The final round of the popular KBS show “The Ecstasy of Ssireum” (translated) aired on Feb. 22 without an audience in attendance.

JTBC’s “Yurang Market” will not be filming this week, but there are not any plans to cancel the show, an insider told the Korea JoongAng Daily. The show, which began on Feb. 16, shows the hosts visiting their guests’ homes to sell objects that the owners no longer need to other people living in the area. The SBS program “Running Man,” which celebrates its 10th anniversary this year, announced on its Feb. 16 episode that the cast originally planned to go to Europe but has decided to host their games indoors in Korea for the time being.

However, some shows have been halted altogether, especially programs that rely on interactions or traveling overseas. Cable channel tvN’s “The Brainiacs” and “Thrifters on Tour” decided to temporarily pause their shows. The former cancelled its show from Feb. 20. Both programs will be replaced by reruns of the cable channel’s drama series.

According to a report from local media outlet OSEN, JTBC’s “Dining Together” hasn’t been filming since February “for the sake of safety of the hosts, guests, production staff and citizens.” While the show has continued to air episodes that were filmed ahead of time, from this Wednesday they will be substituting the show with another program.

Various drama series, however, still have their cameras rolling as their schedules cannot be delayed or substituted by other programs. Plus, most shows are seeing their viewership ratings climb higher than ever.

SBS drama series “Dr. Romantic” and tvN’s “Crash Landing on You” each recently ended with their highest viewership ratings, respectively recording 27.1 percent and 21.8 percent. “Crash” set a new ratings record for the cable channel that was previously held by “Goblin,” which ended with a 20.5 percent rating. Although the two shows were popular before the epidemic, their ratings began to climb at the end of January when the dangers of the virus became more prevalent.

Weekend dramas such as “Beautiful Love, Wonderful Life” on KBS reached over 30 percent viewership ratings on Feb. 16, and its ratings have remained high ever since. JTBC’s “Itaewon Class,” which began with a 5 percent rating, recorded a 14.8 percent rating for its latest episode, and the new SBS drama series “Hyena” (starring actors Kim Hye-soo and Ju Ji-hoon) which began on Feb. 21 had a more than 10 percent rating for its premiere.

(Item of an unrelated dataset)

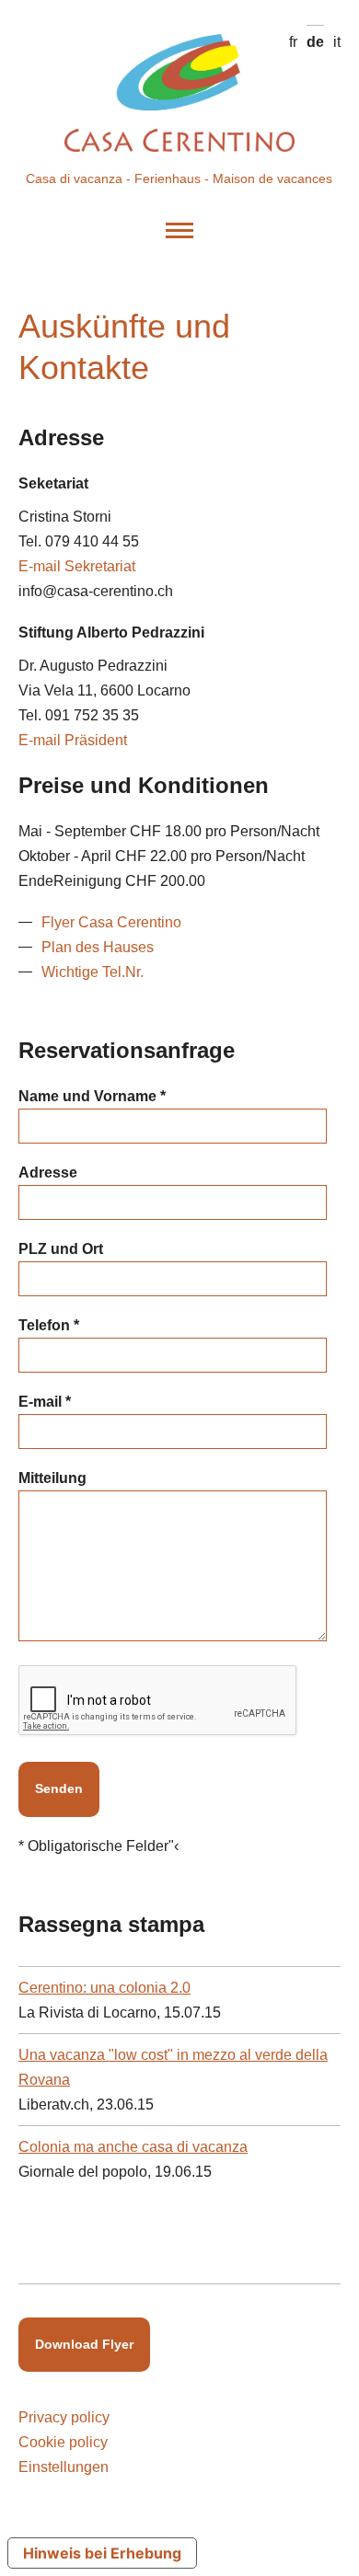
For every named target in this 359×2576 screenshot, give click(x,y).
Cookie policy (63, 2442)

Despite the temptation of chasing after ratings, some have voiced concerns about the ongoing production environment. Last week, actor Jin Seo-yeon confided on Instagram that she was “scared and worried” about working. Jin is currently appearing on the OCN drama series “Tell Me What You Saw.”

“There are almost one hundred actors and production staff working together on set while there are no masks available,” Jin wrote. “Still, they say we need to continue filming, which sounds simply outrageous. I’m so scared of going home [for my family]. I’m so scared that [they might be infected] because of me. I’m so sorry for my children.”

On Sunday, tvN drama series “Hi Bye, Mama,” starring actors Kim Tae-hee, Lee Kyoo-hyung and Go Bo-gyeol, reported that one of the show’s staff members was suspected of being infected with the virus and is in quarantine. However, an insider said that the staff member’s tests came out negative and the drama will be continue to follow its original schedule.

Although production staff are doing the best they can to stay safe, the risk remains high as shoots can take place in confined spaces with large groups of people.

The Korea Entertainment Management Association also criticized the current preventive measures taken by the drama productions through a statement last week. It said that while it understands the loss involved if the production fails to air, it still implored staff members to strictly follow the sanitary measures recommended by the Korea Centers for Disease Control and Prevention.